The ground-breaking avant-garde composer Elliott Carter has died, at the age of 103.

Carter’s music earned him a number of high profile accolades, including two Pulitzer Prizes, even though many listeners struggle with the complexity of his compositions. Carter continued to compose music until very recently, having completed his last piece in August this year. New York Times have reported that he passed away in his Manhattan apartment yesterday (November 5, 2012). He had lived in the same apartment since he and his wife purchased it in 1945.

Such was Carter’s well-earned popularity, that he began to impose rules on the major orchestras that commissioned works from him, For one, he refused to be tied to a deadline, insisting that his work will simply be ready when it is ready. For many years, he also refused to accept commissions from orchestras that had not previously played his music.

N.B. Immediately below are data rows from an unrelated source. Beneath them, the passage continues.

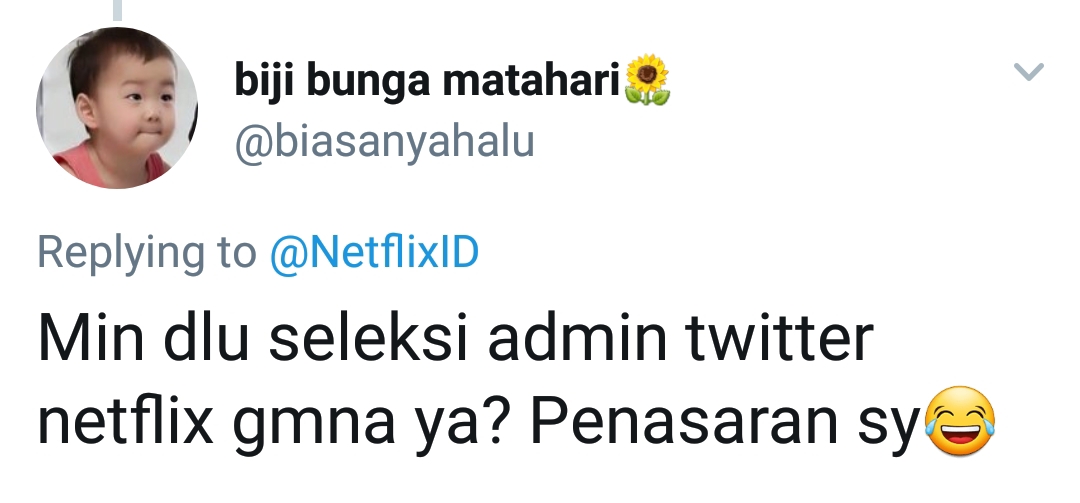Click the sunflower emoji beside the display name
1080x503 pixels.
pyautogui.click(x=647, y=81)
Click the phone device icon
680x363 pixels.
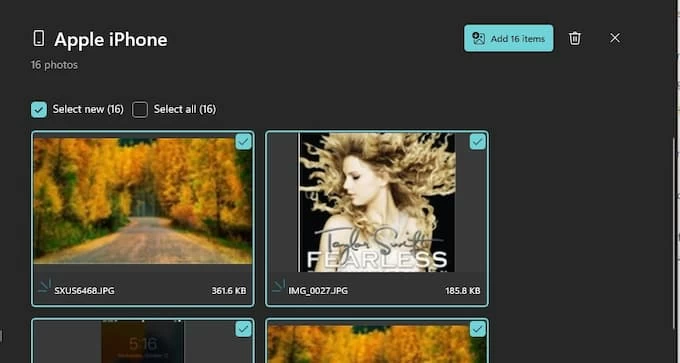click(39, 39)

Although he shunned opera for many years, he wrote his first opera, What Next? at the age of 90. It received its premiere at the Berlin Staatsoper Unter den Linden, followed by an American premiere at the legendary Carnegie Hall.

Carter married his wife, Helen Frost-Jones, a sculptor and art critic. She passed away in 1998 and he is survived by a son, David and a grandson. Commenting on the complexity of his music, he once commented “it seems to me that if a work has something remarkable to say, then someone who wants to whistle it will find something in it to whistle. But these things are very subjective.”